If you have central air conditioning or can access a building with air conditioning, that helps filter out pollutants. Also, HEPA air filters cut down on particulate matter and don’t have to cost a lot. The University of Washington has a manual for building your own low-cost air filter for roughly $20, which can dramatically lower fine particles.
Since you’re getting a hefty dose of air pollution from the outdoors, it’s even more important not to expose yourself unnecessarily inside. Former Director of the Center for Climate, Health, and the Global Environment at Harvard T.H. Chan School of Public Health and pediatrician Aaron Bernstein said people do this in ways they don’t realize. They might idle their cars in attached garages, or use fragranced and ozone-forming products, or run wood- or gas-burning stoves and fireplaces that pollute indoor air.
What can my community do to reduce air pollution?
The No. 1 action we can take for better air is addressing the root cause, not just the symptoms. After all, not everyone has control over their outdoor activities, and some communities and outdoor workers face astronomically higher risk from pollution than others. White Americans contribute more to air pollution through their consumption of goods and services, yet Black and Hispanic Americans tend to live in neighborhoods with lower air quality.
One of the challenges in tackling climate change is that the carbon we’re releasing now will stick around in the atmosphere for hundreds of years. That’s fortunately not the case with particulate matter and ozone. They settle in a matter of days, so air can clear almost immediately once we address the sources of pollution. The world experienced how fast the air can improve when road and air travel came to sudden standstill early in the Covid-19 pandemic.

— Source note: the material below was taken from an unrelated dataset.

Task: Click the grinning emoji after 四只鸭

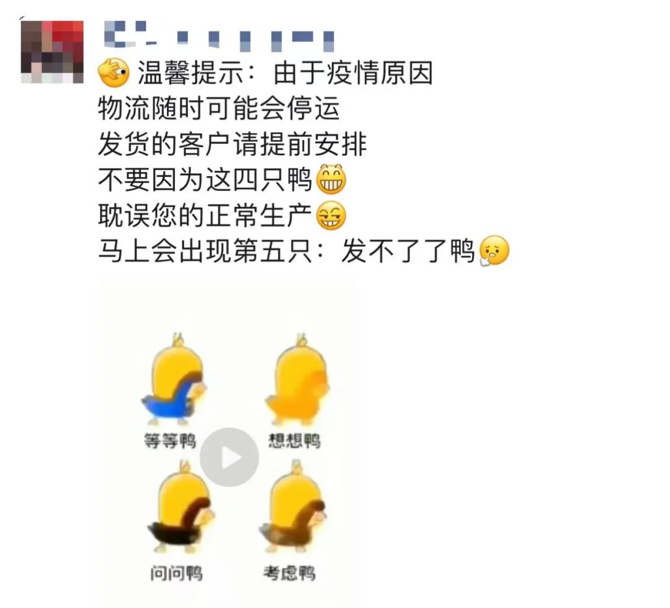Action: (331, 179)
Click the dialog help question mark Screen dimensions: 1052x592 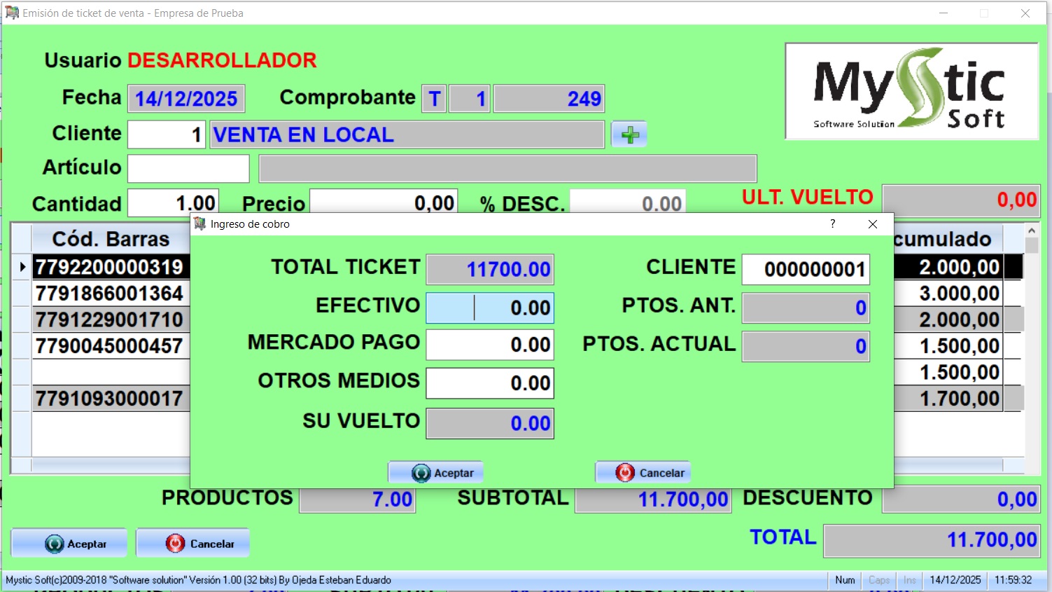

“A lot of air pollution comes from controllable sources,” Holloway said. “When we implement changes to our transportation, industries, energy systems, and roadways, all of those can immediately improve our air quality. Certainly, we can’t just make a policy change and have wildfires go away. But for many other sources of air pollution, there are a lot of available technologies to make the air cleaner.”
Despite worsening wildfires, air quality has on the whole grown cleaner, especially within the United States over the last 40 years, as states have reduced major industrial sources of smog. Environmental regulations have worked as intended to clean up the worst polluters.
“We have already made huge improvements in having cleaner vehicles and trucks, cleaner power plants, and cleaner industrial facilities,” said Holloway. “And these have been deliberate choices that we’ve made.” Holloway believes “this isn’t a hopeless situation” as long as society moves to tackling the sources of the problem.
What other resources are out there?
- The basic resources everyone should know about: the EPA AirNow website and AirNow app. These have information you need about the AQI level and the forecast.
- The EPA Fire and Smoke map has much more detailed information by zip code on PM2.5 coming from wildfires, drawing from a larger range of sources than the basic AQI.
- The EPA’s guidance for schools.
- The Centers for Disease Control and Prevention’s guidance on what to do to protect yourself from wildfire smoke, broken down by vulnerable groups.
- The EPA also tracks pollution sources across a broad range in its EJScreen map. ProPublica launched its own impressive database of cancer-causing air pollution by zip code across the US.
- A resource for monitoring air quality around the world.